Photo du premier steack in vitro tel qu'il a été produit par mark Post en 2013. J'ai emprunté cette image au site de l'INRAE : https://www.inrae.fr/actualites/viande-vitro-voie-exploratoire-controversee
Dans L’éloquence
des bêtes*, j’évoque le processus de « sanctification » prôné par
Tolstoï qui mène du renoncement à la viande (très moral), au renoncement à la
sexualité (encore plus moral). Les deux renoncements ne vont pas forcément ensemble.
On peut être à la fois un·e végétarien·ne draconien·ne, j’imagine, et un·e copulateur·trice
compulsif·ive. Mais la question de ce lien, ne serait-ce que sur le plan
symbolique, n’est pas dépourvue d’une
certaine pertinence :
« Le rapprochement entre
consommation de viande et consommation sexuelle n’est certainement pas récent,
comme n’est pas récent le sentiment de perfectionnement, donc de supériorité
morale, lié au dépassement de ces « besoins ». Lev Tolstoï, dans une
apologie du végétarisme intitulée Il primo gradino (La première Marche)**,
professe l’abandon de l’alimentation carnée en tant que premier pas vers le
renoncement aux plaisirs de la chair, idée qui, dans la plupart des cas, reste
implicite, passée sous silence ou niée***.

#### Consignes
• 1. Répondez aux questions suivantes à partir du texte sur Tolstoï et le végétarisme.
(a) Qui a produit le premier steak in vitro, et en quelle année ?
(b) Dans quel ouvrage est évoqué le processus de « sanctification » prôné par Tolstoï ?
(c) Quel est le titre de l'apologie du végétarisme écrite par Tolstoï ?
• 2. Rédigez la suite du texte sur Tolstoï et le végétarisme à partir de l'endroit où il s'arrête.
Les données n'ont aucun rôle dans ce travail.

#### Données fournies
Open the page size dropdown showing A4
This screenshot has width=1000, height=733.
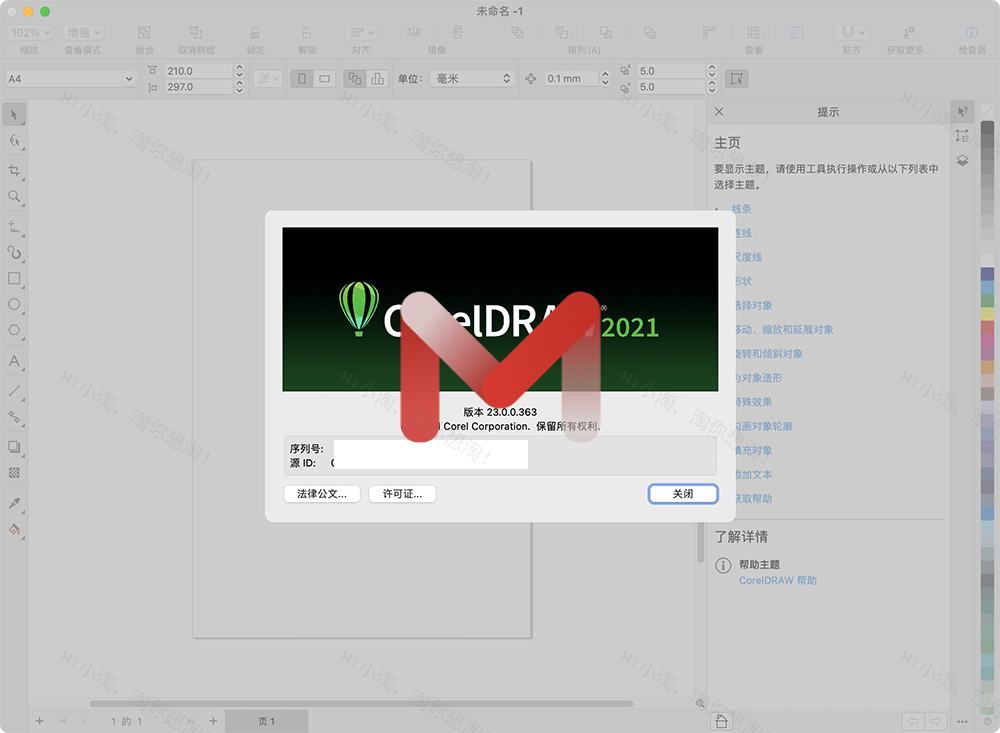[x=70, y=78]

#### Réponses
• 1.
(a) Mark Post, en 2013.
(b) Dans L'éloquence des bêtes.
(c) Il primo gradino (La première Marche).

• 2.
Mais, de façon plus générique,
c’est dans les travaux des spécialistes de l’inconscient que le lien
entre nourriture et sexualité semble se combiner dans une configuration
significative. (…) Le refus de l’alimentation carnée théorisé par les ennemis
des bouchers, partie émergente d’un plus large discours sur l’alimentation tout
court, semble exprimer, parfois, des refus bien plus drastiques : refus du
corps, refus de la sexualité ou de certaines formes de sexualité, refus de la
reproduction dans ses conséquences déformantes et animalisantes. Dans l’abstinence
pratiquée par les Catholiques, écrit Colette Méchin (son article montre les
liens, dans l’imaginaire occidental, entre la "force" des aliments
carnés et l’énergie assimilée par le mangeur), il s’ agissait, par le refus de consommer
certains produits d’origine animale, (…) de maîtriser ses pulsions sensuelles et
sexuelles »****.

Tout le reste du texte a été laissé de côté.